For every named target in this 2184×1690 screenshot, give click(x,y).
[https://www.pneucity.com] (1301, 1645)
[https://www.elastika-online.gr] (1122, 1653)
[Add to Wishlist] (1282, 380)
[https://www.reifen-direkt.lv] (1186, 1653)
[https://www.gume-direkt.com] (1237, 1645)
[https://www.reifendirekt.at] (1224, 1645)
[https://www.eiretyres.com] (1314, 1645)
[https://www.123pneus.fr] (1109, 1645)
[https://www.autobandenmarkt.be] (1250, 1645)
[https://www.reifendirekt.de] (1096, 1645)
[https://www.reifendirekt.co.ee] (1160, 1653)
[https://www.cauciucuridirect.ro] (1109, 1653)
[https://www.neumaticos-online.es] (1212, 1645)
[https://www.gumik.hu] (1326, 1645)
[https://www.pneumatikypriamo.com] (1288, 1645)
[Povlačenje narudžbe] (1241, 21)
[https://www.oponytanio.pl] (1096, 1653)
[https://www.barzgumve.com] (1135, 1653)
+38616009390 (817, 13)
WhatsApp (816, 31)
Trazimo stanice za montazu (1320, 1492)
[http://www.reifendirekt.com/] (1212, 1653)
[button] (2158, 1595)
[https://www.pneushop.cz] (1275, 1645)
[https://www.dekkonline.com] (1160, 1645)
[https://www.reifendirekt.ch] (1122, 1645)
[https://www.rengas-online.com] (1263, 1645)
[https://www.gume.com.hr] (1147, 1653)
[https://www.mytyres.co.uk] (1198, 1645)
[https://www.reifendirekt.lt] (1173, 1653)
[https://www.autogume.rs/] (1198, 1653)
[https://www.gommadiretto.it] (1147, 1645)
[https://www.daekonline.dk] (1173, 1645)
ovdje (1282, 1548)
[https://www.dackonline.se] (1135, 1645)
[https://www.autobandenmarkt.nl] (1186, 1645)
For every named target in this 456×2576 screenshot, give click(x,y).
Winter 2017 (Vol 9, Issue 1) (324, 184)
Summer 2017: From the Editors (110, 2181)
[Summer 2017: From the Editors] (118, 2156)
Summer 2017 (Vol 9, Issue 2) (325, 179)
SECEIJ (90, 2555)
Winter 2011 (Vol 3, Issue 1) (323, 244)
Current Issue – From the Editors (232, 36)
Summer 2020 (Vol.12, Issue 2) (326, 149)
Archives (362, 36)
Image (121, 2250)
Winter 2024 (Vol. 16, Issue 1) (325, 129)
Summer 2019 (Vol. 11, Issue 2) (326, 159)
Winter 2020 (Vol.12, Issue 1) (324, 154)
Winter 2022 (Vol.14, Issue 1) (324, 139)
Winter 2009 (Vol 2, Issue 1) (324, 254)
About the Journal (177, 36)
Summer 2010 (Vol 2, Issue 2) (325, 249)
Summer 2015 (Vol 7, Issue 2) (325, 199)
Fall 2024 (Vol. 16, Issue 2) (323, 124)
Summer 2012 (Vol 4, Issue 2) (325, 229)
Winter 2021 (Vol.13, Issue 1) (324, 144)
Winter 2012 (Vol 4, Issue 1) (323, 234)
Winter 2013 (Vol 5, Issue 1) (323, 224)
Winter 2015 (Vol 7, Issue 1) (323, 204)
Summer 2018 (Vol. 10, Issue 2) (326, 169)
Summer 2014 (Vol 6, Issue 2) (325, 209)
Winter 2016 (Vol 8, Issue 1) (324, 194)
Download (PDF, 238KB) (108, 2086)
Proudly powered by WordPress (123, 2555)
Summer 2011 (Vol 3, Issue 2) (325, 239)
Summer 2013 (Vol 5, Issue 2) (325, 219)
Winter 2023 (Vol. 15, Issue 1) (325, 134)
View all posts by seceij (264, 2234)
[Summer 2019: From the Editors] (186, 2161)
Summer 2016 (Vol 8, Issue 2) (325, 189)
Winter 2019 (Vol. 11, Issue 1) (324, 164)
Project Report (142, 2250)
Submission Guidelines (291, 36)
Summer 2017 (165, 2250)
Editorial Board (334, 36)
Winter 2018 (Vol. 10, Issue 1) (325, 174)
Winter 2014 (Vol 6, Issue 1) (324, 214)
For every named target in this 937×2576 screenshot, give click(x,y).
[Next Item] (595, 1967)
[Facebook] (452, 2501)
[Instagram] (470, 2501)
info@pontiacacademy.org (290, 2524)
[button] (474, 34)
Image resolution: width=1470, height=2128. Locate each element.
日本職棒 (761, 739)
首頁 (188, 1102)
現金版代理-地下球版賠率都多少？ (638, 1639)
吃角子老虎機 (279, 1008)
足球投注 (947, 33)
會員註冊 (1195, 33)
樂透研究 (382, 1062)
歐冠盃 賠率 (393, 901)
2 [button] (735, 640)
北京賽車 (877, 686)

------------------------

§ **WORK TASK**
Lines from the start of the entries through the one containing "Summer 2012 (Vol 4, Issue 2) (325, 229)" are to be set down again exactly, both ends included.

§ **THE COMPLETED TASK**
For every named target in this 2184×1690 screenshot, give click(x,y).
[https://www.pneucity.com] (1301, 1645)
[https://www.elastika-online.gr] (1122, 1653)
[Add to Wishlist] (1282, 380)
[https://www.reifen-direkt.lv] (1186, 1653)
[https://www.gume-direkt.com] (1237, 1645)
[https://www.reifendirekt.at] (1224, 1645)
[https://www.eiretyres.com] (1314, 1645)
[https://www.123pneus.fr] (1109, 1645)
[https://www.autobandenmarkt.be] (1250, 1645)
[https://www.reifendirekt.de] (1096, 1645)
[https://www.reifendirekt.co.ee] (1160, 1653)
[https://www.cauciucuridirect.ro] (1109, 1653)
[https://www.neumaticos-online.es] (1212, 1645)
[https://www.gumik.hu] (1326, 1645)
[https://www.pneumatikypriamo.com] (1288, 1645)
[Povlačenje narudžbe] (1241, 21)
[https://www.oponytanio.pl] (1096, 1653)
[https://www.barzgumve.com] (1135, 1653)
+38616009390 (817, 13)
WhatsApp (816, 31)
Trazimo stanice za montazu (1320, 1492)
[http://www.reifendirekt.com/] (1212, 1653)
[button] (2158, 1595)
[https://www.pneushop.cz] (1275, 1645)
[https://www.dekkonline.com] (1160, 1645)
[https://www.reifendirekt.ch] (1122, 1645)
[https://www.rengas-online.com] (1263, 1645)
[https://www.gume.com.hr] (1147, 1653)
[https://www.mytyres.co.uk] (1198, 1645)
[https://www.reifendirekt.lt] (1173, 1653)
[https://www.autogume.rs/] (1198, 1653)
[https://www.gommadiretto.it] (1147, 1645)
[https://www.daekonline.dk] (1173, 1645)
ovdje (1282, 1548)
[https://www.dackonline.se] (1135, 1645)
[https://www.autobandenmarkt.nl] (1186, 1645)
For every named target in this 456×2576 screenshot, give click(x,y).
Winter 2017 (Vol 9, Issue 1) (324, 184)
Summer 2017: From the Editors (110, 2181)
[Summer 2017: From the Editors] (118, 2156)
Summer 2017 (Vol 9, Issue 2) (325, 179)
SECEIJ (90, 2555)
Winter 2011 (Vol 3, Issue 1) (323, 244)
Current Issue – From the Editors (232, 36)
Summer 2020 (Vol.12, Issue 2) (326, 149)
Archives (362, 36)
Image (121, 2250)
Winter 2024 (Vol. 16, Issue 1) (325, 129)
Summer 2019 (Vol. 11, Issue 2) (326, 159)
Winter 2020 (Vol.12, Issue 1) (324, 154)
Winter 2022 (Vol.14, Issue 1) (324, 139)
Winter 2009 (Vol 2, Issue 1) (324, 254)
About the Journal (177, 36)
Summer 2010 (Vol 2, Issue 2) (325, 249)
Summer 2015 (Vol 7, Issue 2) (325, 199)
Fall 2024 (Vol. 16, Issue 2) (323, 124)
Summer 2012 (Vol 4, Issue 2) (325, 229)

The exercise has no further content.